如何从 ND4j 中的 NDArray select 一组给定的索引,类似于 numpy 的数组数据 [arrayIndex]?
How to select a given set of indexes from an NDArray in ND4j similarly to numpy's arraydata[arrayIndex]?
我正在使用 ND4j(当前版本 1.0.0-beta5)在 Java 中开发一个严重依赖数组操作的科学应用程序。在我的整个管道中,我需要动态 select [2,195102] 矩阵的一个非连续子集(更精确地说,有几个 tens/hundreds 列)。
知道如何在此框架中实现这一目标吗?
简而言之,我正在尝试实现这个python/numpy操作:
import numpy as np
arrayData = np.array([[1, 5, 0, 6, 2, 0, 9, 0, 5, 2],
[3, 6, 1, 0, 4, 3, 1, 4, 8, 1]])
arrayIndex = np.array((1,5,6))
res = arrayData[:, arrayIndex]
# res value is
# array([[5, 0, 9],
# [6, 3, 1]])
到目前为止,我设法 select 使用 NDArray.getColumns function (along with the NDArray.data().asInt() from the indexArray to provide the values of the index).
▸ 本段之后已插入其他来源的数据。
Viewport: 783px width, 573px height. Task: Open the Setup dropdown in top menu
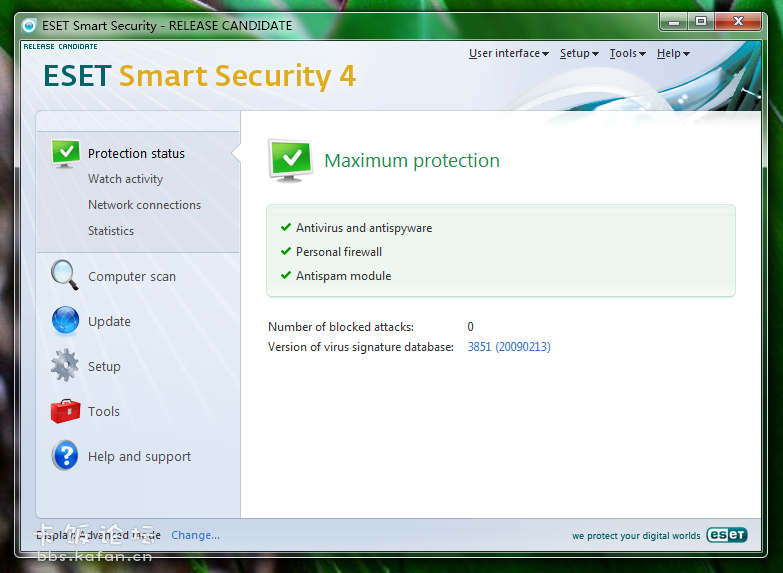pos(579,54)
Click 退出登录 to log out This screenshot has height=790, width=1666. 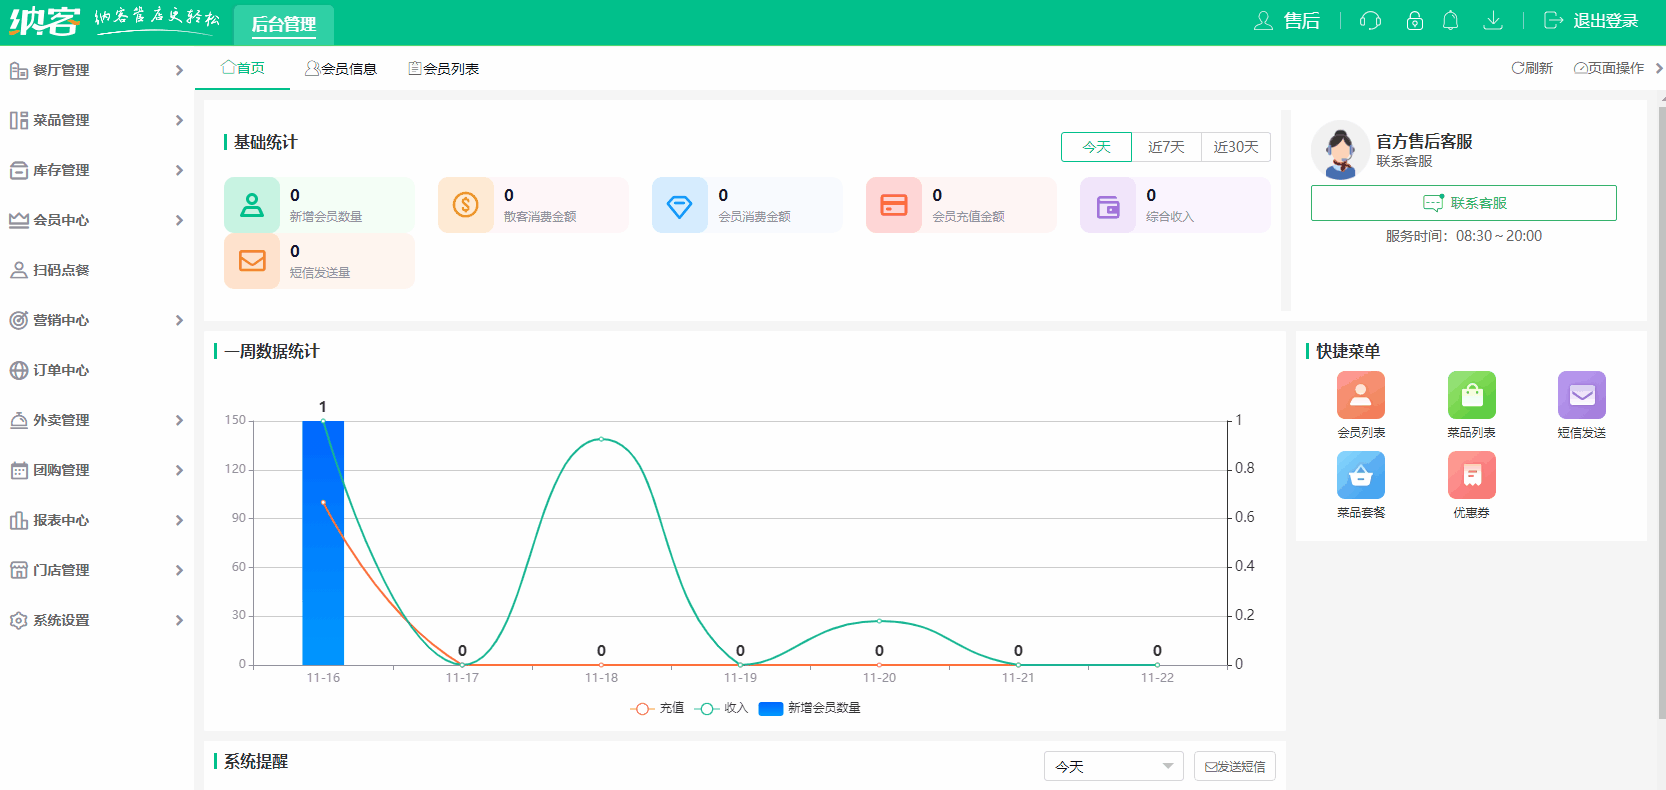tap(1591, 21)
The problem is that the documentation explicitelly states, regarding the retrieval of information during a computation, "Note that THIS SHOULD NOT BE USED FOR SPEED" (see the documentation of NDArray.ToIntMatrix() 所需的列来查看完整消息 - 不同的方法,相同的操作)。
我查看了 NDArray.get() and none seem to fit the bill. I suppose that NDArray.getWhere() 的不同原型可能会起作用 - 如果它像我假设的那样只有 returns 满足条件的元素 - 但到目前为止,不成功在利用它。在解释所需的 arguments/usage 时,文档相对较少。
感谢大家的宝贵时间和帮助:)
编辑(2019 年 4 月 11 日):
关于我尝试过的一些精确度。我玩 NDArray.get() 并使用索引:
INDArray arrayData = Nd4j.create(new int[]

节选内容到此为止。